Reading passage -
=====

Genetic Future

i-c77ca584065fb20ce303adb4efc0b9ba-people_quake.jpgA paper just released in the Lancet describes a thorough and integrated approach to squeezing as much clinically relevant information as possible out of a genome sequence. However, despite a state-of-the-art clinical interpretation pipeline, the major message from the paper is just how far we still have to go before we can make full use of our genetic information.

The paper is based on the genome of Stephen Quake (right), which was sequenced using the single-molecule platform developed by Helicos (I wrote about Quake’s genome publication at the time). This is a rather curious choice: of all of the genome sequences currently available for analysis, Quake’s is one of the least complete and accurate due to the very short reads and high error rates of the Heliscope. It’s also interesting to note that at least one of the other authors on the paper – George Church – has a substantially better-quality sequence of his own genome (generated by Complete Genomics) in the public domain. 

Nonetheless, Quake’s genome it is. The authors throw everything they can at the sequence, bringing in information from databases of both common and rare disease-associated variants and variants affecting drug metabolism, as well as family history and various clinical tests. 
There are some genuinely intriguing results: three independent rare mutations in genes associated with sudden cardiac death (although one of these is later shown to be probably benign), and – integrated across the full available set of common risk markers – high lifetime risks for three actionable conditions, myocardial infarction, type 2 diabetes and obesity. Based on Quake’s risk predictions, his physicians decided to recommend a lipid-lowering drug (which, incidentally, he would be predicted to respond positively to based on variants in drug-metabolising genes).

=====

Extracted records -
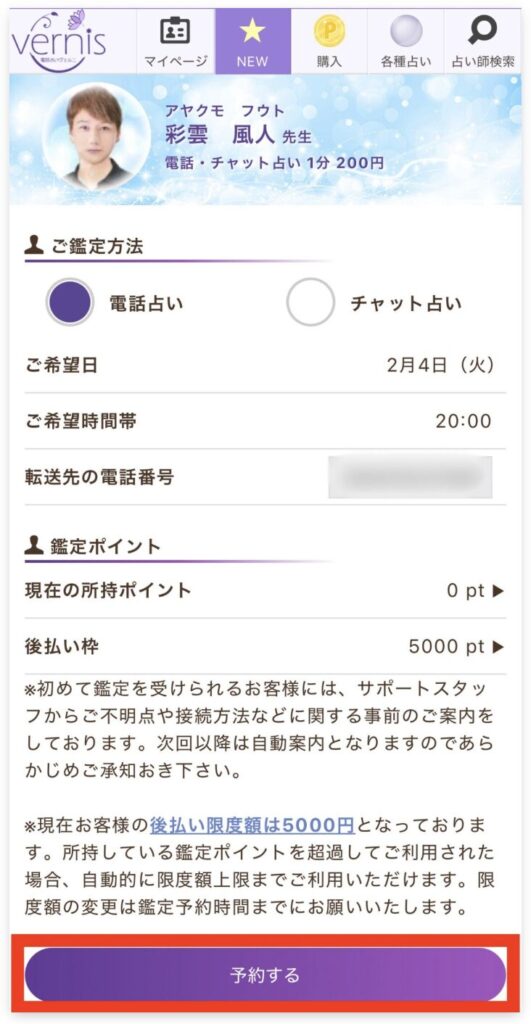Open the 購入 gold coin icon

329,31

=====

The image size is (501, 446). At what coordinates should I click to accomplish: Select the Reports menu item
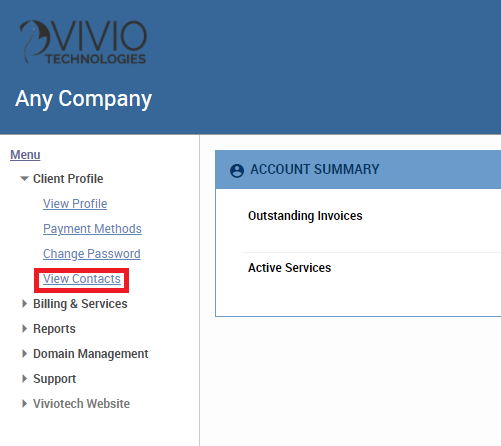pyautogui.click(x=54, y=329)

=====

What is required -
Please translate this sentence from the genome article into Spanish: "The authors throw everything they can at the sequence, bringing in information from databases of both common and rare disease-associated variants and variants affecting drug metabolism, as well as family history and various clinical tests." The lines have no connection to the genome article.

Response to the task -
Los autores aplican a la secuencia todo lo que pueden, incorporando información de bases de datos de variantes asociadas a enfermedades, tanto comunes como raras, y de variantes que afectan al metabolismo de fármacos, así como antecedentes familiares y diversas pruebas clínicas.